## Фрагмент страницы
Но все же у них за спиной оставалось местечко, идеальная лаборатория современной жизни и ее неудовлетворенности. Чтобы воссоздать этот ми­крокосм традиции и революции, идишским писа­телям не нужно было полагаться на собственную память. Они могли работать в самом местечке, каждое из которых обладало своими уникаль­ными особенностями и местными легендами. Во многом подражая Перецу, чье имя было для него символом возрождения, Башевис завершил свой манифест напоминанием упрямым модерни­стам, какие сокровища они отвергают. Не важно, что он искажал исторические сведения и выска­зал эстетические суждения, столь же близорукие, сколь и своекорыстные (только И.-И. Зингер и Цейтлин выглядели в них более или менее при­лично). С идейной точки зрения статья «В отно­шении литературы на идише в Польше» была глу­бокой и основательной. Краеведческое движение в Польше, которое действительно предприняло попытку вернуть местечко современным евре­ям, ничего не сделало во имя доикайт, борьбы за культурную автономию и национальные права. Для Ицхока Башевиса, пишущего в Америке, за­ново открытая жизнь местечковых евреев была эстетическим и интеллектуальным источником, предсказывавшим крушение всех надежд того времени. Лучшие польские идишские писатели, считал он, могли предвидеть Катастрофу.

Башевиса Холокост не только не поколебал в его убеждениях; он чувствовал, что Холокост оправдывает его. Освободившись от мелочной политики и иллюзорных мечтаний, владевших всем клубом идишских писателей, он был готов создать собственный. Искра святости теплилась в грехе.

## Ваша задача
Перепишите отрывок текста о Башевисе начиная со слов «Башевиса Холокост не» и заканчивая словами «теплилась в грехе.» включительно. При этом замените «клубом» на «кругом». Записи представляют собой отдельный материал и с текстом о Башевисе не связаны.

## Фрагменты набора данных
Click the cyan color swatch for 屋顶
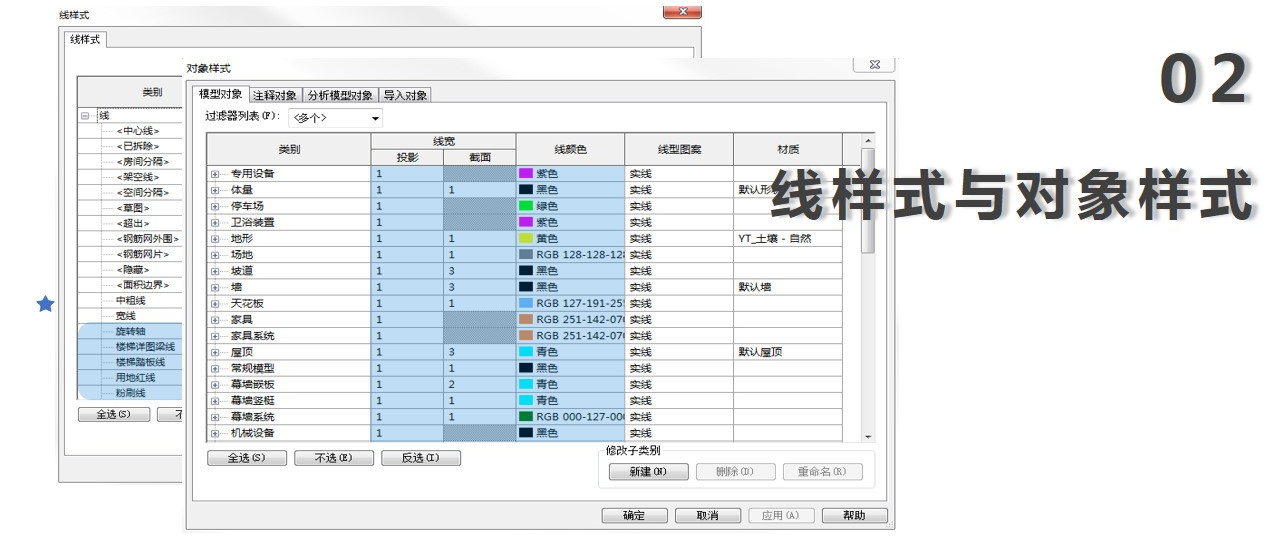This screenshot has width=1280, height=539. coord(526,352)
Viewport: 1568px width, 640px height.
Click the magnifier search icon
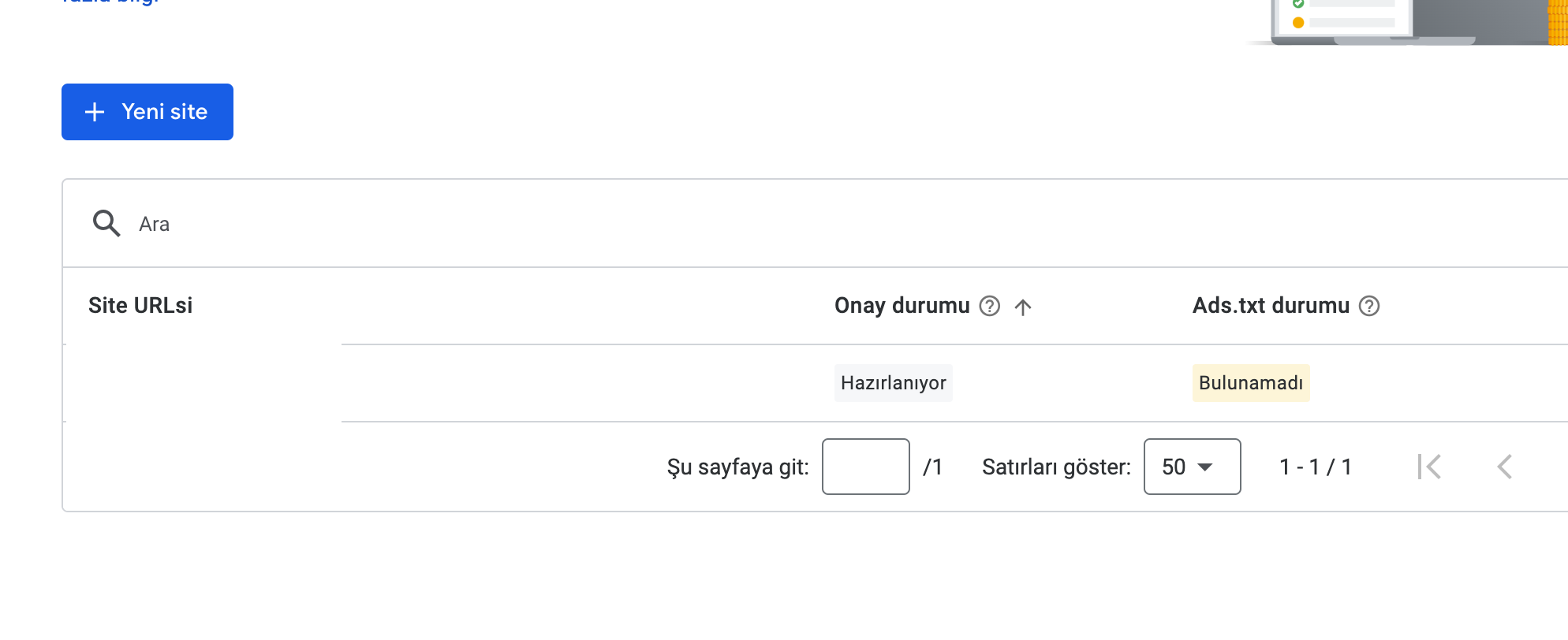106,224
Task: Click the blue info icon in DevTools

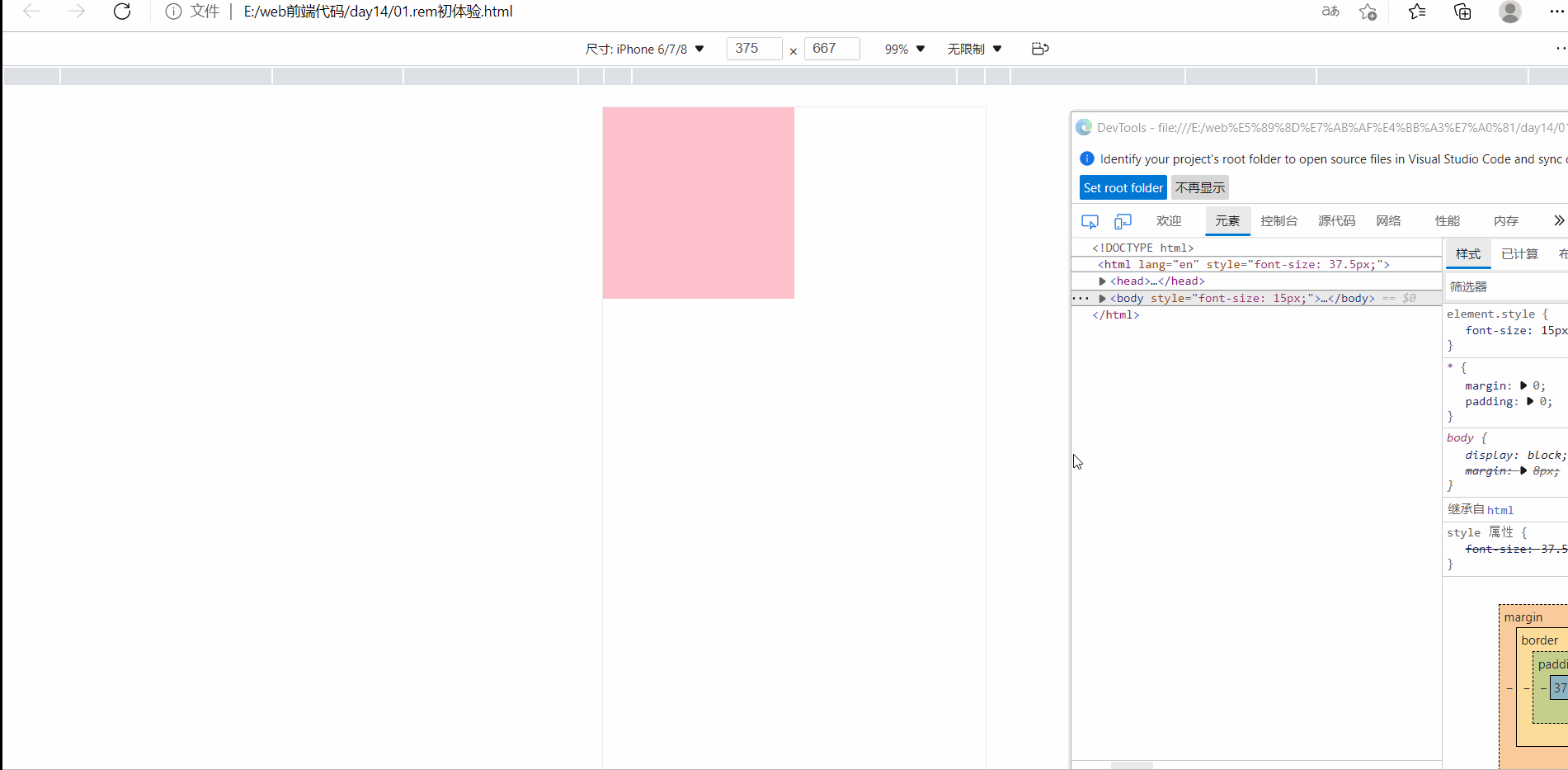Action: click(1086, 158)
--
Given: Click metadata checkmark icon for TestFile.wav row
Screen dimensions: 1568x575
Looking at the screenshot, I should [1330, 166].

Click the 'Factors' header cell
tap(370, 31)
--
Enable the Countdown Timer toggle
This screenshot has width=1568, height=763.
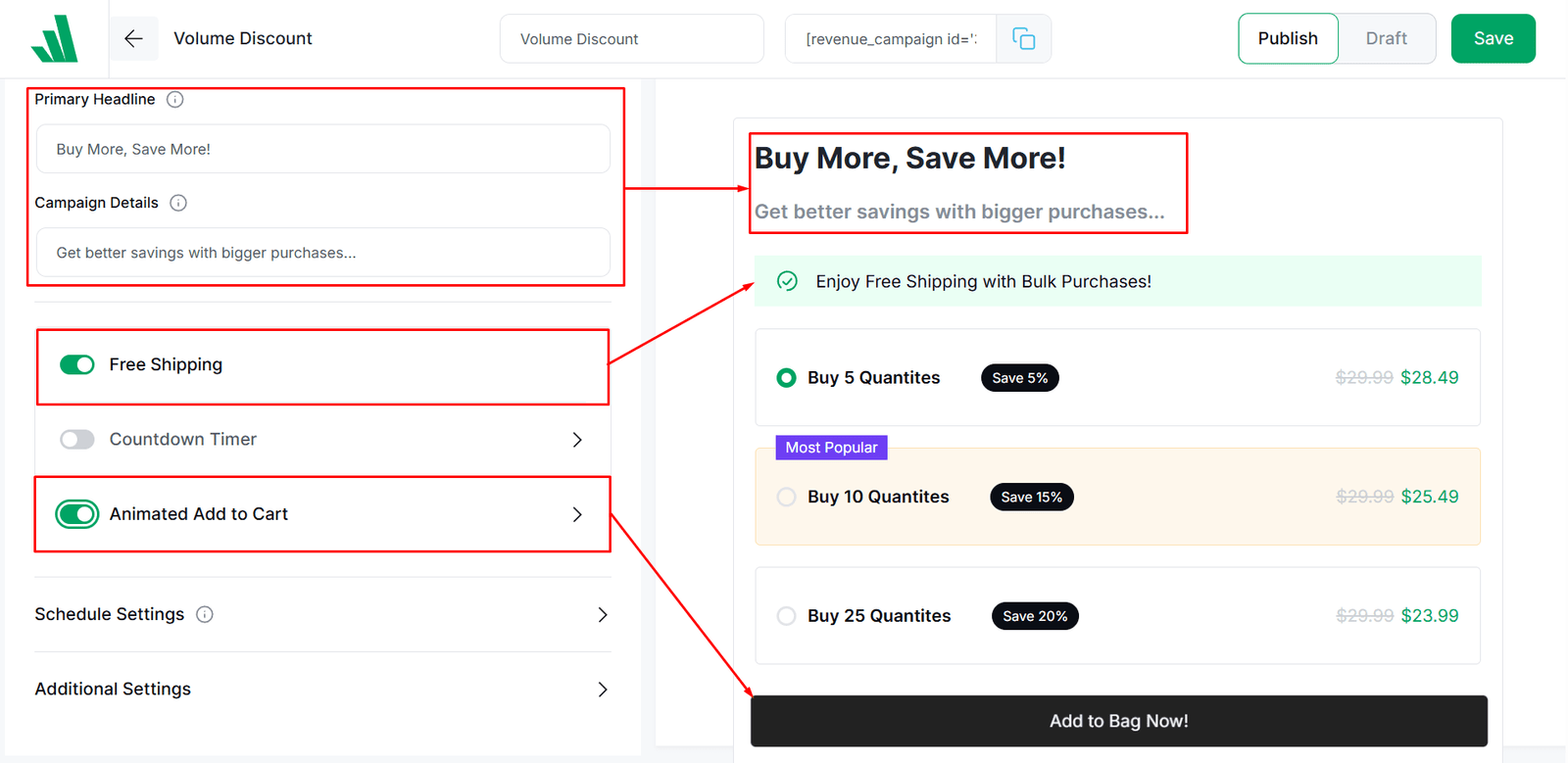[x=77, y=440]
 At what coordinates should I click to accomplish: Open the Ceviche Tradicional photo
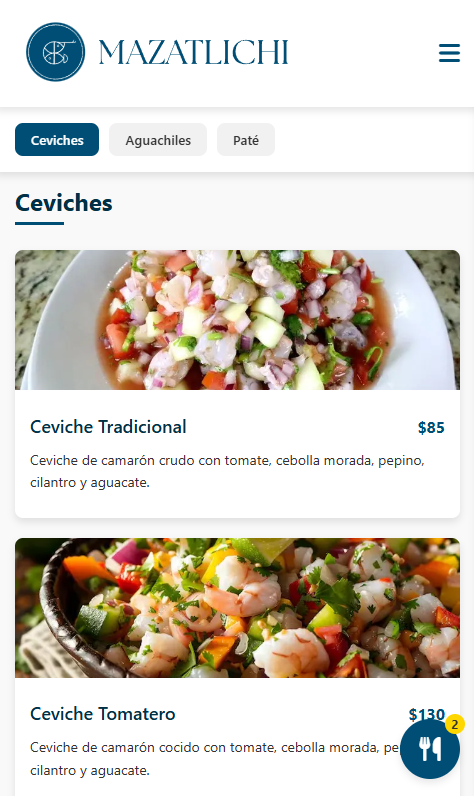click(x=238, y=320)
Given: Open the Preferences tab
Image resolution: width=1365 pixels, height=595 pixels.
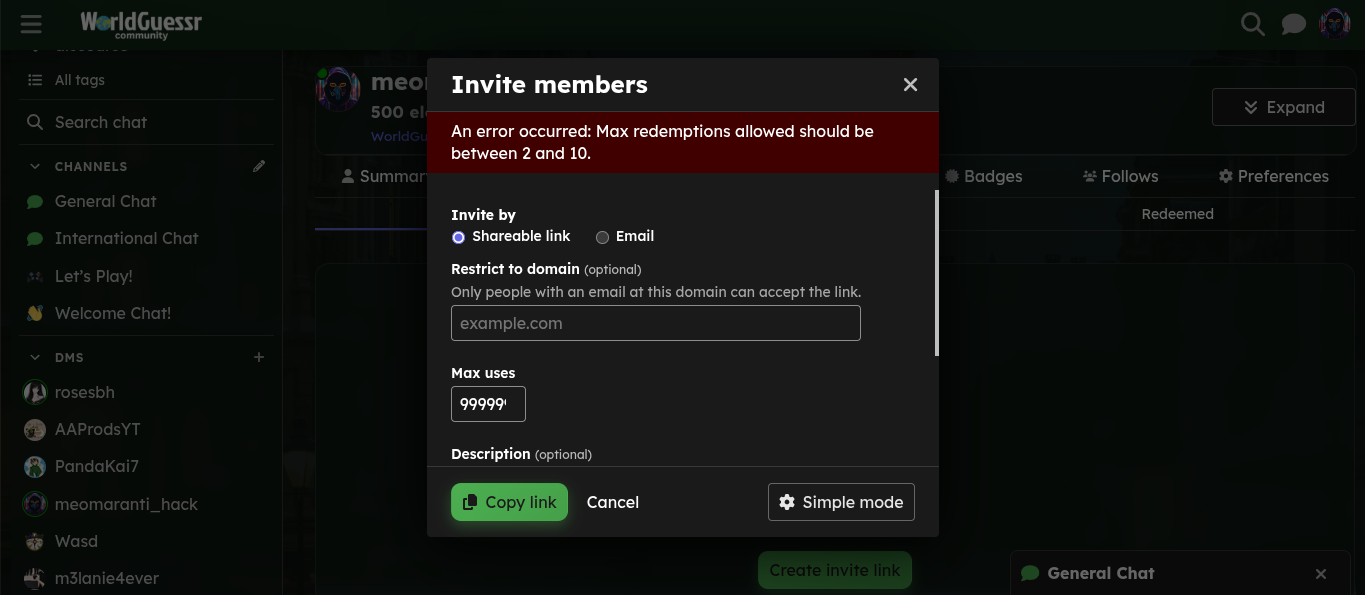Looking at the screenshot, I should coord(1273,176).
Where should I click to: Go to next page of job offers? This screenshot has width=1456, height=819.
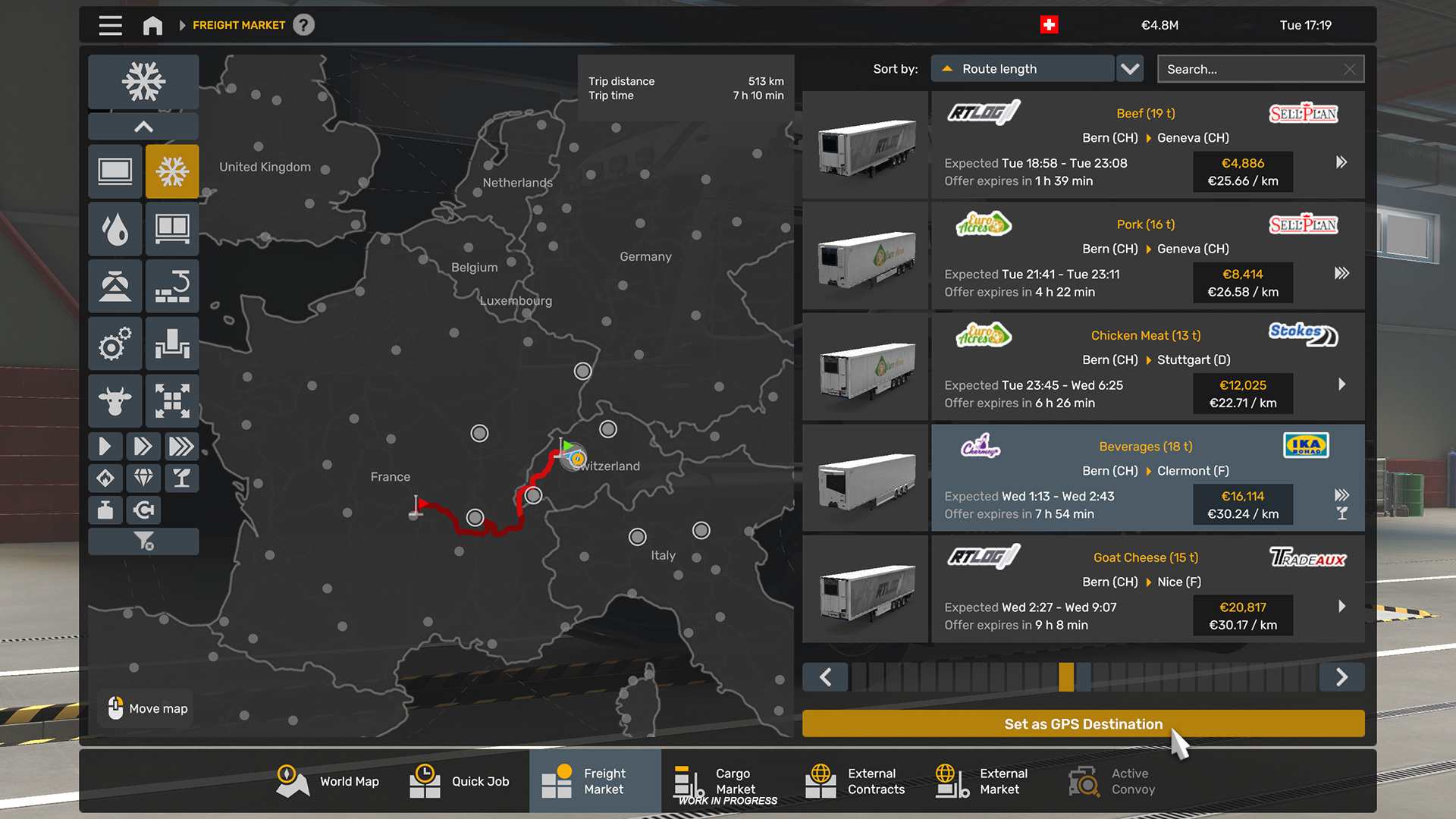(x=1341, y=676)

## Образец ответа
Башевиса Холокост не только не поколебал в его убеждениях; он чувствовал, что Холокост оправдывает его. Освободившись от мелочной политики и иллюзорных мечтаний, владевших всем кругом идишских писателей, он был готов создать собственный. Искра святости теплилась в грехе.